6) The Door Prize drawing Saturday night was again seriously flawed. Despite holding an unprecedented number of tickets - including Mont Switzer's who had to make an "exit of necessity"- before it was over, none of my numbers were called, i.e. zero, nada, nein, non, zip, nothing. This was my 12th year of such miserable failure; and I will certainly be speaking to Mike about this disgrace, and how it can be rectified for next year. Har-rumph!
Denny S. Anspach, MD
At 09:39 AM 1/11/2012 -0800, you wrote:
ooked forward to this meet". After some years of so-so food (at best),which too often was also overpriced, the food this year was excellent
I had kind of given up on the hotel food, so we didnt eat there at all,
maybe next year I'll give it a try. Missing breakfast hours is pretty much
a tradition when on vacation, so that's ok. All of the places we ate this
trip - not just in Cocoa but in Kissimmee during the week prior. were good.

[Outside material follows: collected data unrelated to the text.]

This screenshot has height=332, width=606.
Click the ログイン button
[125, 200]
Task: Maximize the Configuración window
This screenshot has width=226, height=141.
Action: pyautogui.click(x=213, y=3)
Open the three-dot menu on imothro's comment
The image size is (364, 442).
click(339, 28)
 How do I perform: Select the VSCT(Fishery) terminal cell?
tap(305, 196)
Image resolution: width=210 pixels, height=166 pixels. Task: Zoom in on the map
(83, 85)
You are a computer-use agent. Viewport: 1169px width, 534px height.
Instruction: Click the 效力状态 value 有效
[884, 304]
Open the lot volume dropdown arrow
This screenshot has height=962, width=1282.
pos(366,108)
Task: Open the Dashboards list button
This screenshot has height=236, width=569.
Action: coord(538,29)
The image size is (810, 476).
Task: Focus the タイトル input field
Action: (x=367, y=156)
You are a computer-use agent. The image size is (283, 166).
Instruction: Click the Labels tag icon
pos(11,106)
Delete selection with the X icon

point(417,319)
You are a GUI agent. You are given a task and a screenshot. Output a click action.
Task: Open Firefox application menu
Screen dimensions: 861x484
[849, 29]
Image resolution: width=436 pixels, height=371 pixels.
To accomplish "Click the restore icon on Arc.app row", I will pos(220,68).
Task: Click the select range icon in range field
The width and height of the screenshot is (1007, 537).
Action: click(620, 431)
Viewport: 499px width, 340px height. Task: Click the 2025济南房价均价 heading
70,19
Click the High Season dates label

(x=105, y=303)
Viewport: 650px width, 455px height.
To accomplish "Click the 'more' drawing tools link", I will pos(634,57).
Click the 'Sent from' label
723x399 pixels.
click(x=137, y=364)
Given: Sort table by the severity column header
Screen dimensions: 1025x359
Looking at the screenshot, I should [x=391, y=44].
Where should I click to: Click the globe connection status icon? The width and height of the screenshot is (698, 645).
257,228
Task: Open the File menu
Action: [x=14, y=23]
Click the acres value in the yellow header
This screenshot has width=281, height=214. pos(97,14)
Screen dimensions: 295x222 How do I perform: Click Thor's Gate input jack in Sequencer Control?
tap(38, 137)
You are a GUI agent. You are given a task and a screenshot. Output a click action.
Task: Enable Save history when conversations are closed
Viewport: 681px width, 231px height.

Last year we got something like three free meals and at least three free
desserts just from screw ups at restaurants.
I was surprised that Silvestro's was open for business. They won't be
getting any of mine however...
6) The Door Prize drawing Saturday night was again seriously flawed.Despite holding an unprecedented number of tickets - including Mont
Switzer's who had to make an "exit of necessity"- before it was over, none
of my numbers were called, i.e. zero, nada, nein, non, zip, nothing.
We didn't win anything either, but that's ok. We cleaned up at Lisle.
I too have been to all 12 Cocoa Beech events. This one was certainly one
of the best, if not THE best weather wise. It was even reasonable enough
to smoke a cigar outside after dark. Twice.
This was the first year I actually brought more freight cars than diesels.
Many of them OT for this list, but at least I got my feet wet over the past
year and got some done. I didn't spend as much as I have in the past - a
couple of the BLI NYC box cars, a small number of photos.
My own clinic went surprisingly well, in spite of last minute subject
matter. Both sessions were well attended - for me anyway. I think I had
15 on Friday and 18 on Saturday. I even got to attend two other clinics -
Bill Schaumburg's and Tom Madden's. No equipment issues at all. My 5 year
old laptop is still going strong and this year it accompanied me on two
hospital stays, and didn't catch any diseases. Normal lifespan of a laptop
for me is 2-3 years, with light usage.